The World Health Organisation (WHO)says there is increasing evidence that Africans living with non-communicable diseases (NCDs) such as hypertension and diabetes are more likely to suffer severe cases of COVID-19 and die.
In South Africa, which accounts for nearly half of all cases and deaths on the continent, 61% of the COVID-19 patients in hospitals had hypertension and 52% had diabetes, and 45% of people aged 60–69 who died from COVID-19 also had hypertension.
In Kenya, around half of COVID-19 deaths occurred in people with NCDs, while in the Democratic Republic of the Congo, such patients accounted for 85% of all COVID-19 deaths.

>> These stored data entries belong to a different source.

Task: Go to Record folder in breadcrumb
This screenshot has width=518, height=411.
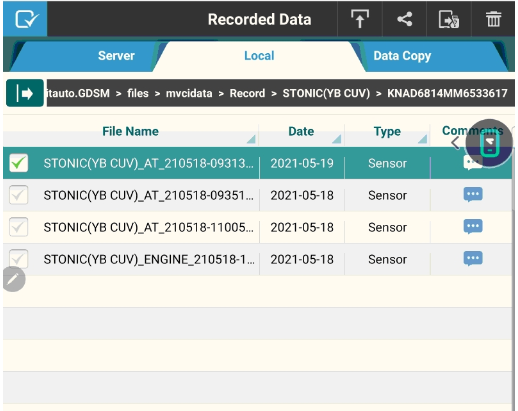Action: tap(247, 93)
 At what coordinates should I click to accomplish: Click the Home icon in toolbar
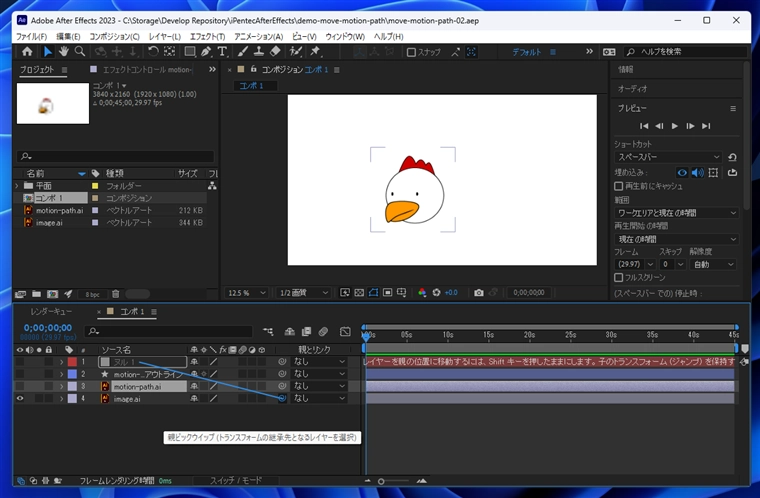coord(26,52)
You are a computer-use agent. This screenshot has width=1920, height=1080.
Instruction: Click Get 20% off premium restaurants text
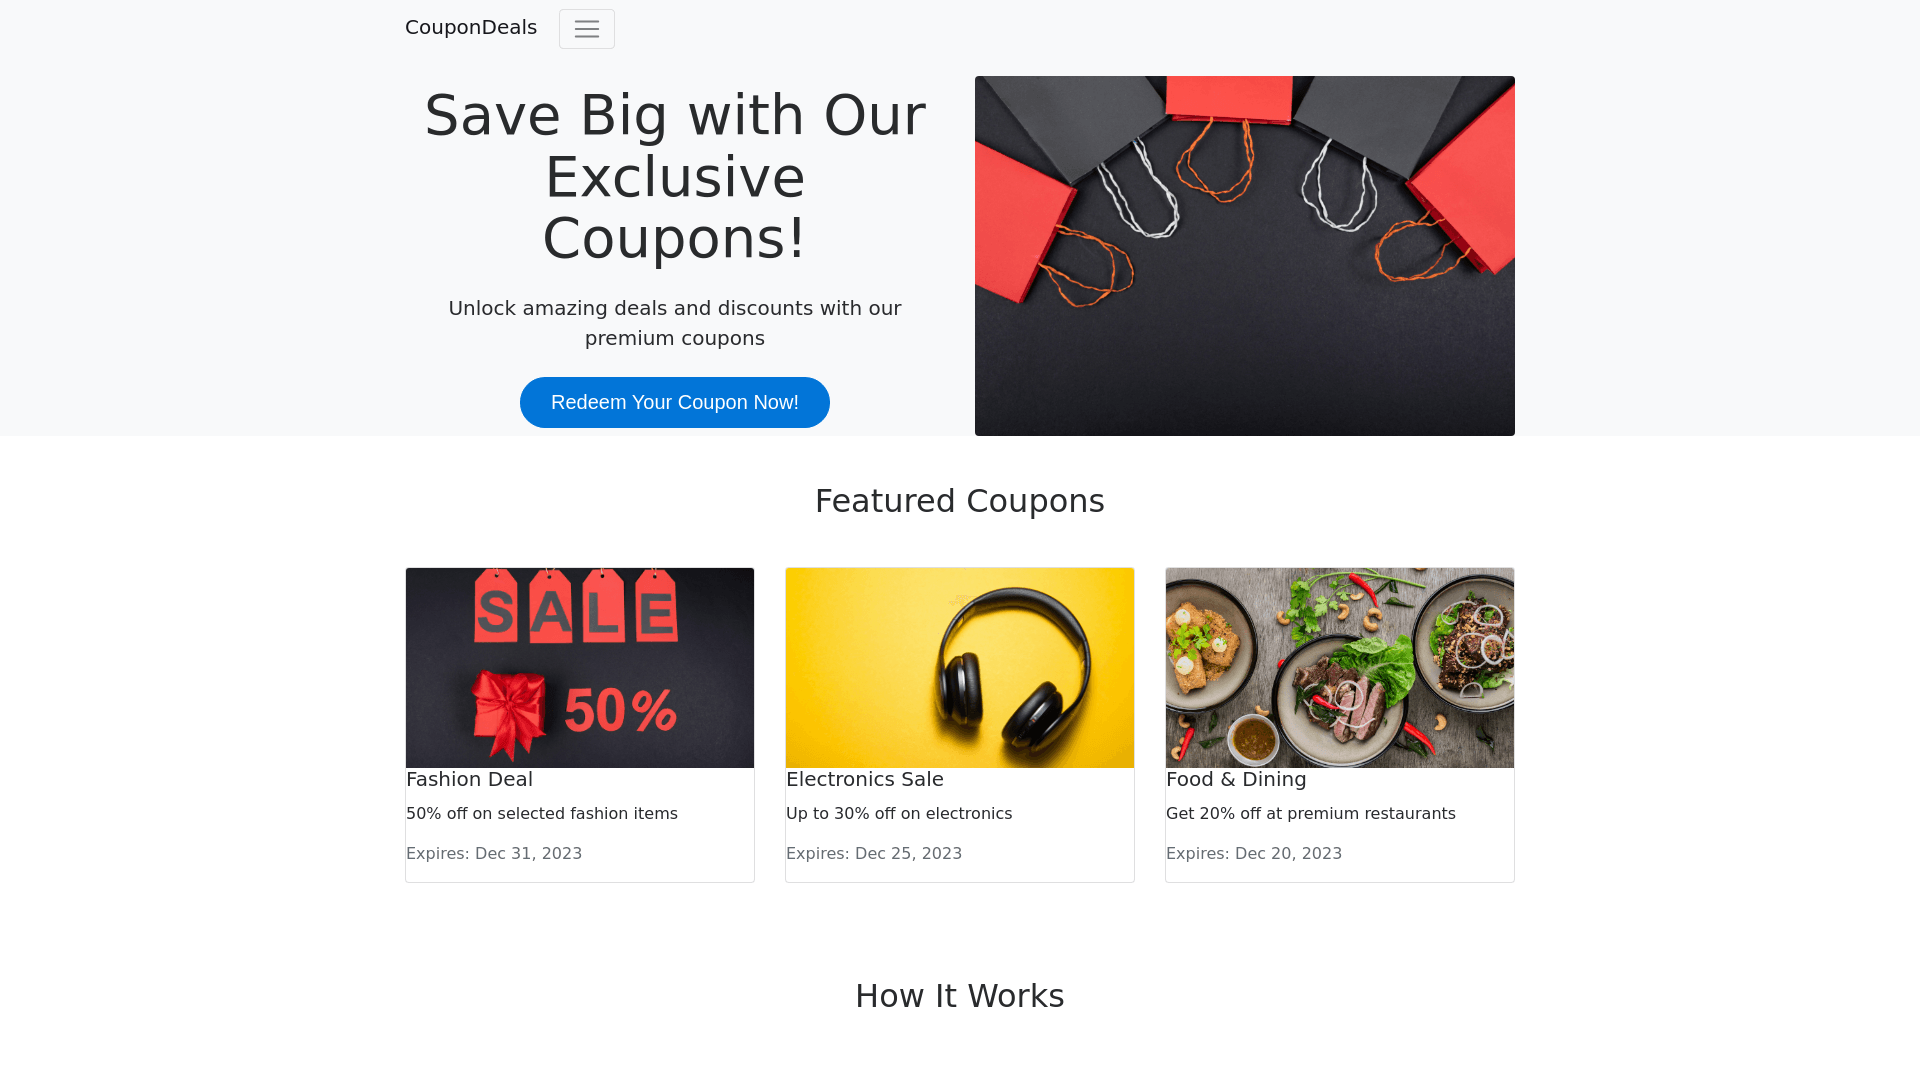1311,814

According to a WHO preliminary analysis of 14 countries in the African region, hypertension, diabetes, cardiovascular disease and asthma are the co-morbidities most associated with COVID-19 patients.
These chronic conditions require continuous treatment, but as governments address the ongoing pandemic, health services for NCDs have been severely disrupted.
In a statement, WHO Regional Director for Africa, Dr Matshidiso Moeti says, “Millions of Africans living with non-communicable diseases are at greater risk of complications or dying from COVID-19. So it is very concerning to find that just when people with hypertension and other chronic conditions most need support, many are being left out in the cold.”